The 44-year-old Navalny, who last year survived a nerve agent attack that Russian authorities denied carrying out, is thin and weak after starving himself for three weeks in prison, and his allies say he risks kidney failure or cardiac arrest.
“This relentless attack on Navalny is unbearable,” Jean-Yves Le Drian told France 2 television.
“We will take the necessary sanctions and it will be the responsibility of Mr Putin and the Russian authorities. I hope we won’t go to that extreme,” Le Drian said in response to a question on how Europe would react if Navalny were to die.

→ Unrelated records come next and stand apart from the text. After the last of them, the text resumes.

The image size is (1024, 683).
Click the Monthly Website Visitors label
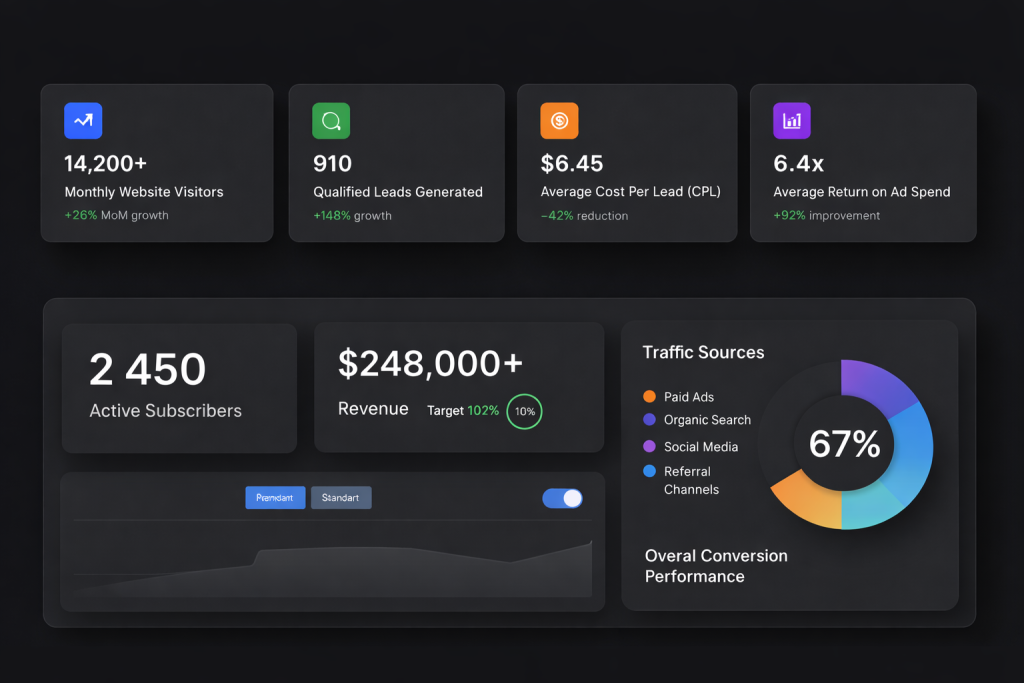[x=144, y=192]
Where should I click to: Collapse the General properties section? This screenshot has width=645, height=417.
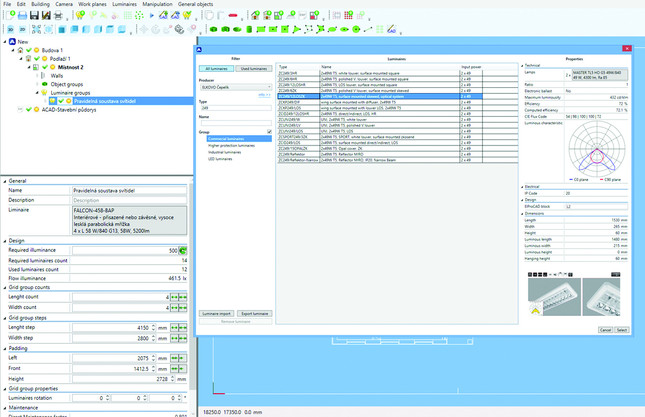tap(4, 180)
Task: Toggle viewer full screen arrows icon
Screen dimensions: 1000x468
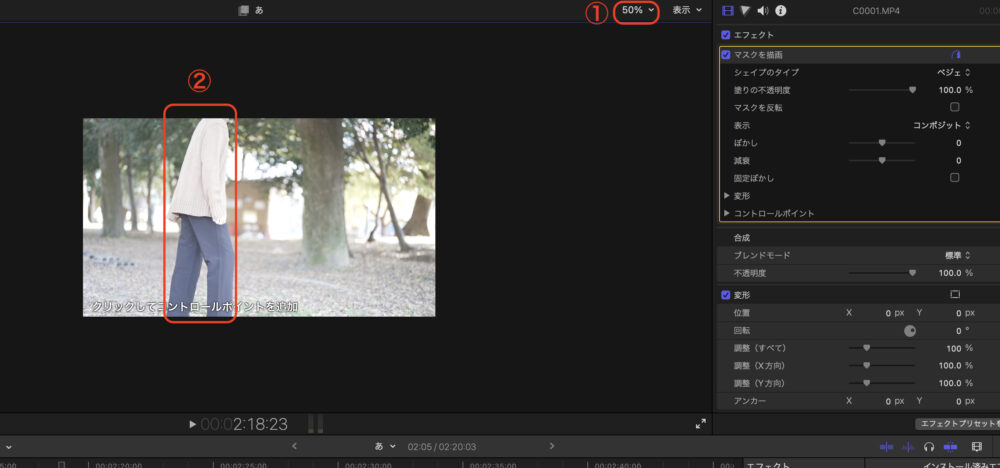Action: coord(701,424)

Labelling Russia’s recent actions at home as an “authoritarian shift”, Le Drian also said Moscow’s deployment of thousands of troops on the border with eastern Ukraine needed to be addressed through discussions rather than sanctions for now.
“He (Putin) is an awkward neighbour … sometimes dangerous, but he is still there so we need to continue to talk,” Le Drian said.
“I don’t think it’s Russia’s desire to carry out military action against Ukraine, but having troops on the border poses risks of accidents.”
Ukraine is trying to shore up international support in its standoff with Moscow over the build-up of Russian troops on its eastern border and in Crimea, which it annexed from Kyiv in 2014.